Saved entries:
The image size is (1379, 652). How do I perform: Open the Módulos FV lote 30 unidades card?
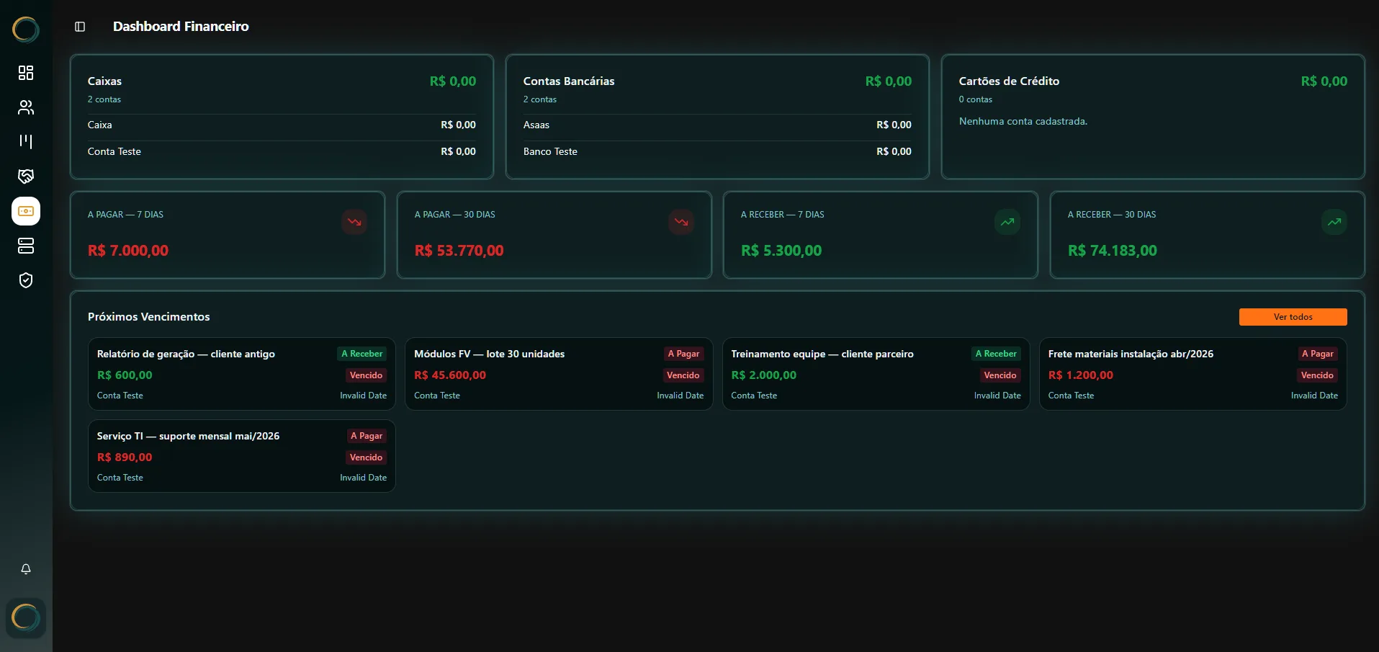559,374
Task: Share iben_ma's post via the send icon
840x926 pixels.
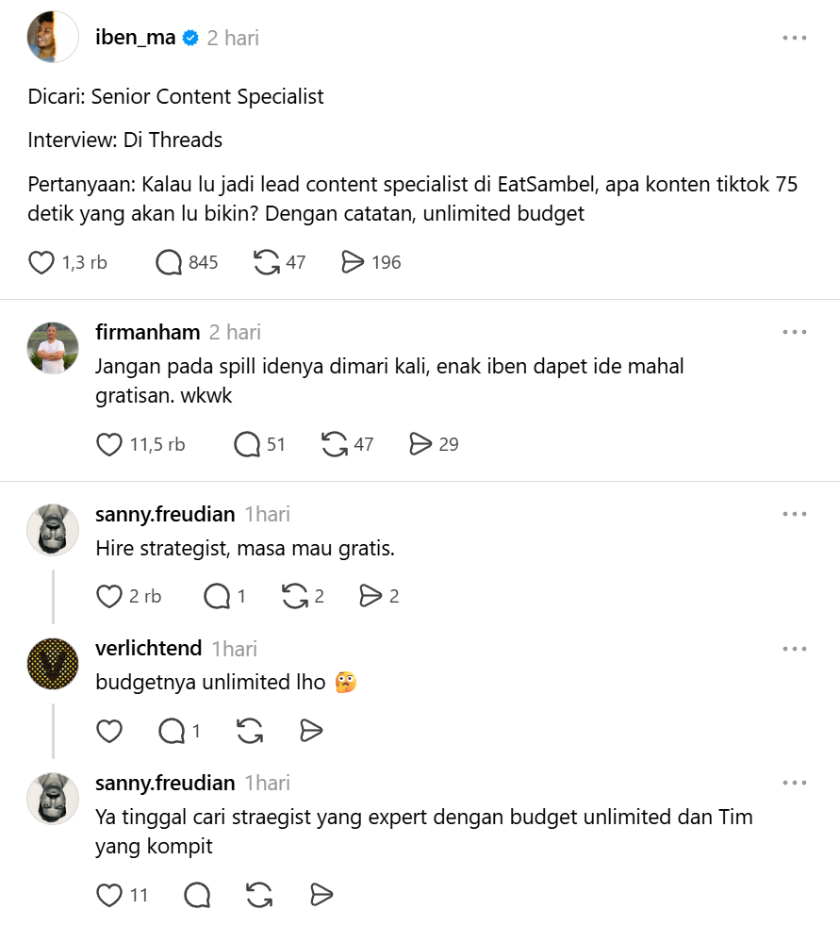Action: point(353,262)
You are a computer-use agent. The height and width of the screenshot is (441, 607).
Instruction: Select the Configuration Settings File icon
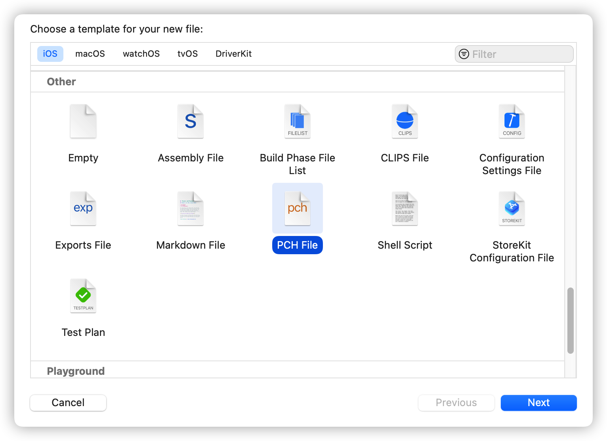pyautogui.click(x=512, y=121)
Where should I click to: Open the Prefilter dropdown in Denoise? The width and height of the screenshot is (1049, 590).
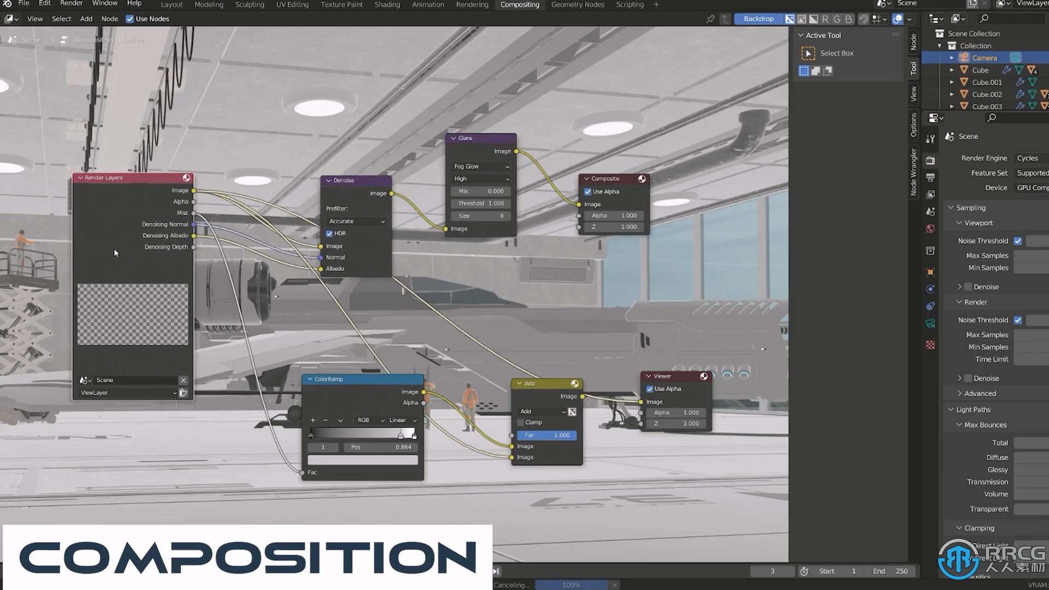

▸ **Exercise**
Every entry above should be duplicated exactly. Do not include the images.

▸ **Solution for this exercise**
The image size is (1379, 652). How do I perform: Open the Módulos FV lote 30 unidades card?
559,374
Task: Share iben_ma's post via the send icon
840x926 pixels.
Action: point(353,262)
You are a computer-use agent. The height and width of the screenshot is (441, 607).
Instruction: Select the Configuration Settings File icon
pyautogui.click(x=512, y=121)
Where should I click to: Open the Prefilter dropdown in Denoise? The width and height of the screenshot is (1049, 590).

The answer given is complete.